— Task objective —
Recast the records as a Markdown table with two columns, "Row" and "Entry". Number each line of the records in order and leave out the blank lines.

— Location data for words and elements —
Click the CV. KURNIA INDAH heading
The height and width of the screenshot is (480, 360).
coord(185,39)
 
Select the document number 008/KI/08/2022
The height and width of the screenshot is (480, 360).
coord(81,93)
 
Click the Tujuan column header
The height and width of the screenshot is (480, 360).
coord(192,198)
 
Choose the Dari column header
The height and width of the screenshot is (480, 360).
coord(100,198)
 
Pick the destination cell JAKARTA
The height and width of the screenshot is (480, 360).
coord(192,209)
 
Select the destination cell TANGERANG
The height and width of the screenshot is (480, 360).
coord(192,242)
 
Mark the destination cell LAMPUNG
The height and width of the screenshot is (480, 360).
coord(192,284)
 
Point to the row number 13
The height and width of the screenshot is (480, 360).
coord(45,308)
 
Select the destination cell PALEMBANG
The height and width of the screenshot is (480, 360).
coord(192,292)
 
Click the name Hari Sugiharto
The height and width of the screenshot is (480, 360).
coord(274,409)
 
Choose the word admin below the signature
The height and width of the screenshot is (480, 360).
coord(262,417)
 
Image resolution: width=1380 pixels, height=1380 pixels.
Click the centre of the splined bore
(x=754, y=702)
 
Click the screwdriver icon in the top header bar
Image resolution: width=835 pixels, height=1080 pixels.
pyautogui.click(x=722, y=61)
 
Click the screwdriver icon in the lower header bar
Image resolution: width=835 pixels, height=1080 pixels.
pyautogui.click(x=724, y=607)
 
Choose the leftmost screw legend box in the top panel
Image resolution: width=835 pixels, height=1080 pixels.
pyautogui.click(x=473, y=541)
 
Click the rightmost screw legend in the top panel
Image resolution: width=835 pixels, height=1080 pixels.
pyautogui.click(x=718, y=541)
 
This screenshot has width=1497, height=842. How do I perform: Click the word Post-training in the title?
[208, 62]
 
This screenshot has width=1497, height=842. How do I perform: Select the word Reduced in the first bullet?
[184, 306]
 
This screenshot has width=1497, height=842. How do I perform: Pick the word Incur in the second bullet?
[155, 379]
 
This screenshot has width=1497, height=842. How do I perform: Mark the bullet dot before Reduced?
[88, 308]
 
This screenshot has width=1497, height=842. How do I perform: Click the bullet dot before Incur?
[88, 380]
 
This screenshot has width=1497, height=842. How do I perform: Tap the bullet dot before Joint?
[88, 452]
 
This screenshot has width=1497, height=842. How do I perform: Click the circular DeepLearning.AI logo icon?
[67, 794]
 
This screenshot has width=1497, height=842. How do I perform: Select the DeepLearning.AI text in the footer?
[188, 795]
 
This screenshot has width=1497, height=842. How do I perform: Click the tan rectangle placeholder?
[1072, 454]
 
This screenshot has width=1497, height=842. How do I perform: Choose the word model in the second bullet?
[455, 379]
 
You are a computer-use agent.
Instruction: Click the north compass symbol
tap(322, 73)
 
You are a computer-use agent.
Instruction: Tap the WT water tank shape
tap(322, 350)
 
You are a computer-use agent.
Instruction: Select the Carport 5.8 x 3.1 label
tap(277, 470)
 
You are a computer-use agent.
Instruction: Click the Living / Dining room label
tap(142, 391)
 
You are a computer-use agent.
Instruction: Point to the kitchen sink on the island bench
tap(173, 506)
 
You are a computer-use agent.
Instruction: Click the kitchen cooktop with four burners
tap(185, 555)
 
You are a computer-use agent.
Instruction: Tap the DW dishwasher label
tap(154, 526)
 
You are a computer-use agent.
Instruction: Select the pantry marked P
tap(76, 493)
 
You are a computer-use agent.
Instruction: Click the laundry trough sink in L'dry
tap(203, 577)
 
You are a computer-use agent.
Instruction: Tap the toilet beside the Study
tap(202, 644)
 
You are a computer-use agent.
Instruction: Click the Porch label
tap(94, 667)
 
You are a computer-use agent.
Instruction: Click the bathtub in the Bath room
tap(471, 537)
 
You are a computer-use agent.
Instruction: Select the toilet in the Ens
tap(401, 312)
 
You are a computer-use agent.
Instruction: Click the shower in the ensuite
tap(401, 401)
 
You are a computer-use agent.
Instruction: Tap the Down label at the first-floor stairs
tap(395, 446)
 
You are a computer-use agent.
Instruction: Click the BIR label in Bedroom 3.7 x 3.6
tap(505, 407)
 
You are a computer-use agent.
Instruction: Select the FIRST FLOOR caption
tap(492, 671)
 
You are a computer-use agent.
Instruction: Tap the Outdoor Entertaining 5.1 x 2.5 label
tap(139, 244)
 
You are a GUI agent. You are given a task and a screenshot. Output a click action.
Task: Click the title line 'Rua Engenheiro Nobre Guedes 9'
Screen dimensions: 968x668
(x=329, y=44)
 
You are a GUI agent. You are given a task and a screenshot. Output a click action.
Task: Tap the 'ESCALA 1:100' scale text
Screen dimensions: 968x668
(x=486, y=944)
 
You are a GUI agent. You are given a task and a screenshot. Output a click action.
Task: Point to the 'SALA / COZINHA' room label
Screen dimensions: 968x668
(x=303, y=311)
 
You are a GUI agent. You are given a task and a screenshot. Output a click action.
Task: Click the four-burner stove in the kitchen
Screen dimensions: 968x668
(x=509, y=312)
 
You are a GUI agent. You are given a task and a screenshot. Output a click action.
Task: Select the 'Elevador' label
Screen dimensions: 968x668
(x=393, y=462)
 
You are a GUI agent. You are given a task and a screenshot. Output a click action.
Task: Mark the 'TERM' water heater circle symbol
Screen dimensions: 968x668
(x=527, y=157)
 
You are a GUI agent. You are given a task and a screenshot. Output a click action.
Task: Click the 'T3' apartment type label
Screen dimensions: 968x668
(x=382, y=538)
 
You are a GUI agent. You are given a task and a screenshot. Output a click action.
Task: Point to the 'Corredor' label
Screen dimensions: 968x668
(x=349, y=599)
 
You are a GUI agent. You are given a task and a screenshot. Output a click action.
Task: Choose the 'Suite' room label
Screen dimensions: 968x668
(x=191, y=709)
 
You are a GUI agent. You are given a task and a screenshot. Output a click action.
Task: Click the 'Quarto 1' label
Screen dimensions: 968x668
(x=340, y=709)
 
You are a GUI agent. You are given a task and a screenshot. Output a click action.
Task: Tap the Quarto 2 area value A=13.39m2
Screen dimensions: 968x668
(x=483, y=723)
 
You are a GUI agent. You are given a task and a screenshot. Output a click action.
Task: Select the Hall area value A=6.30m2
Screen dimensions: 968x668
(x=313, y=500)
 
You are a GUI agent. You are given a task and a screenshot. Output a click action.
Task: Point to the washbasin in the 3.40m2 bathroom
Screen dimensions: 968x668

— Answer to this exercise —
| Row | Entry |
|---|---|
| 1 | Click the CV. KURNIA INDAH heading |
| 2 | The height and width of the screenshot is (480, 360). |
| 3 | coord(185,39) |
| 4 | Select the document number 008/KI/08/2022 |
| 5 | The height and width of the screenshot is (480, 360). |
| 6 | coord(81,93) |
| 7 | Click the Tujuan column header |
| 8 | The height and width of the screenshot is (480, 360). |
| 9 | coord(192,198) |
| 10 | Choose the Dari column header |
| 11 | The height and width of the screenshot is (480, 360). |
| 12 | coord(100,198) |
| 13 | Pick the destination cell JAKARTA |
| 14 | The height and width of the screenshot is (480, 360). |
| 15 | coord(192,209) |
| 16 | Select the destination cell TANGERANG |
| 17 | The height and width of the screenshot is (480, 360). |
| 18 | coord(192,242) |
| 19 | Mark the destination cell LAMPUNG |
| 20 | The height and width of the screenshot is (480, 360). |
| 21 | coord(192,284) |
| 22 | Point to the row number 13 |
| 23 | The height and width of the screenshot is (480, 360). |
| 24 | coord(45,308) |
| 25 | Select the destination cell PALEMBANG |
| 26 | The height and width of the screenshot is (480, 360). |
| 27 | coord(192,292) |
| 28 | Click the name Hari Sugiharto |
| 29 | The height and width of the screenshot is (480, 360). |
| 30 | coord(274,409) |
| 31 | Choose the word admin below the signature |
| 32 | The height and width of the screenshot is (480, 360). |
| 33 | coord(262,417) |
| 34 | Image resolution: width=1380 pixels, height=1380 pixels. |
| 35 | Click the centre of the splined bore |
| 36 | (x=754, y=702) |
| 37 | Click the screwdriver icon in the top header bar |
| 38 | Image resolution: width=835 pixels, height=1080 pixels. |
| 39 | pyautogui.click(x=722, y=61) |
| 40 | Click the screwdriver icon in the lower header bar |
| 41 | Image resolution: width=835 pixels, height=1080 pixels. |
| 42 | pyautogui.click(x=724, y=607) |
| 43 | Choose the leftmost screw legend box in the top panel |
| 44 | Image resolution: width=835 pixels, height=1080 pixels. |
| 45 | pyautogui.click(x=473, y=541) |
| 46 | Click the rightmost screw legend in the top panel |
| 47 | Image resolution: width=835 pixels, height=1080 pixels. |
| 48 | pyautogui.click(x=718, y=541) |
| 49 | This screenshot has width=1497, height=842. How do I perform: Click the word Post-training in the title? |
| 50 | [208, 62] |
| 51 | This screenshot has width=1497, height=842. How do I perform: Select the word Reduced in the first bullet? |
| 52 | [184, 306] |
| 53 | This screenshot has width=1497, height=842. How do I perform: Pick the word Incur in the second bullet? |
| 54 | [155, 379] |
| 55 | This screenshot has width=1497, height=842. How do I perform: Mark the bullet dot before Reduced? |
| 56 | [88, 308] |
| 57 | This screenshot has width=1497, height=842. How do I perform: Click the bullet dot before Incur? |
| 58 | [88, 380] |
| 59 | This screenshot has width=1497, height=842. How do I perform: Tap the bullet dot before Joint? |
| 60 | [88, 452] |
| 61 | This screenshot has width=1497, height=842. How do I perform: Click the circular DeepLearning.AI logo icon? |
| 62 | [67, 794] |
| 63 | This screenshot has width=1497, height=842. How do I perform: Select the DeepLearning.AI text in the footer? |
| 64 | [188, 795] |
| 65 | This screenshot has width=1497, height=842. How do I perform: Click the tan rectangle placeholder? |
| 66 | [1072, 454] |
| 67 | This screenshot has width=1497, height=842. How do I perform: Choose the word model in the second bullet? |
| 68 | [455, 379] |
| 69 | You are a computer-use agent. |
| 70 | Instruction: Click the north compass symbol |
| 71 | tap(322, 73) |
| 72 | You are a computer-use agent. |
| 73 | Instruction: Tap the WT water tank shape |
| 74 | tap(322, 350) |
| 75 | You are a computer-use agent. |
| 76 | Instruction: Select the Carport 5.8 x 3.1 label |
| 77 | tap(277, 470) |
| 78 | You are a computer-use agent. |
| 79 | Instruction: Click the Living / Dining room label |
| 80 | tap(142, 391) |
| 81 | You are a computer-use agent. |
| 82 | Instruction: Point to the kitchen sink on the island bench |
| 83 | tap(173, 506) |
| 84 | You are a computer-use agent. |
| 85 | Instruction: Click the kitchen cooktop with four burners |
| 86 | tap(185, 555) |
| 87 | You are a computer-use agent. |
| 88 | Instruction: Tap the DW dishwasher label |
| 89 | tap(154, 526) |
| 90 | You are a computer-use agent. |
| 91 | Instruction: Select the pantry marked P |
| 92 | tap(76, 493) |
| 93 | You are a computer-use agent. |
| 94 | Instruction: Click the laundry trough sink in L'dry |
| 95 | tap(203, 577) |
| 96 | You are a computer-use agent. |
| 97 | Instruction: Tap the toilet beside the Study |
| 98 | tap(202, 644) |
| 99 | You are a computer-use agent. |
| 100 | Instruction: Click the Porch label |
| 101 | tap(94, 667) |
| 102 | You are a computer-use agent. |
| 103 | Instruction: Click the bathtub in the Bath room |
| 104 | tap(471, 537) |
| 105 | You are a computer-use agent. |
| 106 | Instruction: Select the toilet in the Ens |
| 107 | tap(401, 312) |
| 108 | You are a computer-use agent. |
| 109 | Instruction: Click the shower in the ensuite |
| 110 | tap(401, 401) |
| 111 | You are a computer-use agent. |
| 112 | Instruction: Tap the Down label at the first-floor stairs |
| 113 | tap(395, 446) |
| 114 | You are a computer-use agent. |
| 115 | Instruction: Click the BIR label in Bedroom 3.7 x 3.6 |
| 116 | tap(505, 407) |
| 117 | You are a computer-use agent. |
| 118 | Instruction: Select the FIRST FLOOR caption |
| 119 | tap(492, 671) |
| 120 | You are a computer-use agent. |
| 121 | Instruction: Tap the Outdoor Entertaining 5.1 x 2.5 label |
| 122 | tap(139, 244) |
| 123 | You are a GUI agent. You are given a task and a screenshot. Output a click action. |
| 124 | Task: Click the title line 'Rua Engenheiro Nobre Guedes 9' |
| 125 | Screen dimensions: 968x668 |
| 126 | (x=329, y=44) |
| 127 | You are a GUI agent. You are given a task and a screenshot. Output a click action. |
| 128 | Task: Tap the 'ESCALA 1:100' scale text |
| 129 | Screen dimensions: 968x668 |
| 130 | (x=486, y=944) |
| 131 | You are a GUI agent. You are given a task and a screenshot. Output a click action. |
| 132 | Task: Point to the 'SALA / COZINHA' room label |
| 133 | Screen dimensions: 968x668 |
| 134 | (x=303, y=311) |
| 135 | You are a GUI agent. You are given a task and a screenshot. Output a click action. |
| 136 | Task: Click the four-burner stove in the kitchen |
| 137 | Screen dimensions: 968x668 |
| 138 | (x=509, y=312) |
| 139 | You are a GUI agent. You are given a task and a screenshot. Output a click action. |
| 140 | Task: Select the 'Elevador' label |
| 141 | Screen dimensions: 968x668 |
| 142 | (x=393, y=462) |
| 143 | You are a GUI agent. You are given a task and a screenshot. Output a click action. |
| 144 | Task: Mark the 'TERM' water heater circle symbol |
| 145 | Screen dimensions: 968x668 |
| 146 | (x=527, y=157) |
| 147 | You are a GUI agent. You are given a task and a screenshot. Output a click action. |
| 148 | Task: Click the 'T3' apartment type label |
| 149 | Screen dimensions: 968x668 |
| 150 | (x=382, y=538) |
| 151 | You are a GUI agent. You are given a task and a screenshot. Output a click action. |
| 152 | Task: Point to the 'Corredor' label |
| 153 | Screen dimensions: 968x668 |
| 154 | (x=349, y=599) |
| 155 | You are a GUI agent. You are given a task and a screenshot. Output a click action. |
| 156 | Task: Choose the 'Suite' room label |
| 157 | Screen dimensions: 968x668 |
| 158 | (x=191, y=709) |
| 159 | You are a GUI agent. You are given a task and a screenshot. Output a click action. |
| 160 | Task: Click the 'Quarto 1' label |
| 161 | Screen dimensions: 968x668 |
| 162 | (x=340, y=709) |
| 163 | You are a GUI agent. You are given a task and a screenshot. Output a click action. |
| 164 | Task: Tap the Quarto 2 area value A=13.39m2 |
| 165 | Screen dimensions: 968x668 |
| 166 | (x=483, y=723) |
| 167 | You are a GUI agent. You are given a task and a screenshot. Output a click action. |
| 168 | Task: Select the Hall area value A=6.30m2 |
| 169 | Screen dimensions: 968x668 |
| 170 | (x=313, y=500) |
| 171 | You are a GUI agent. You are given a task and a screenshot. Output a click action. |
| 172 | Task: Point to the washbasin in the 3.40m2 bathroom |
| 173 | Screen dimensions: 968x668 |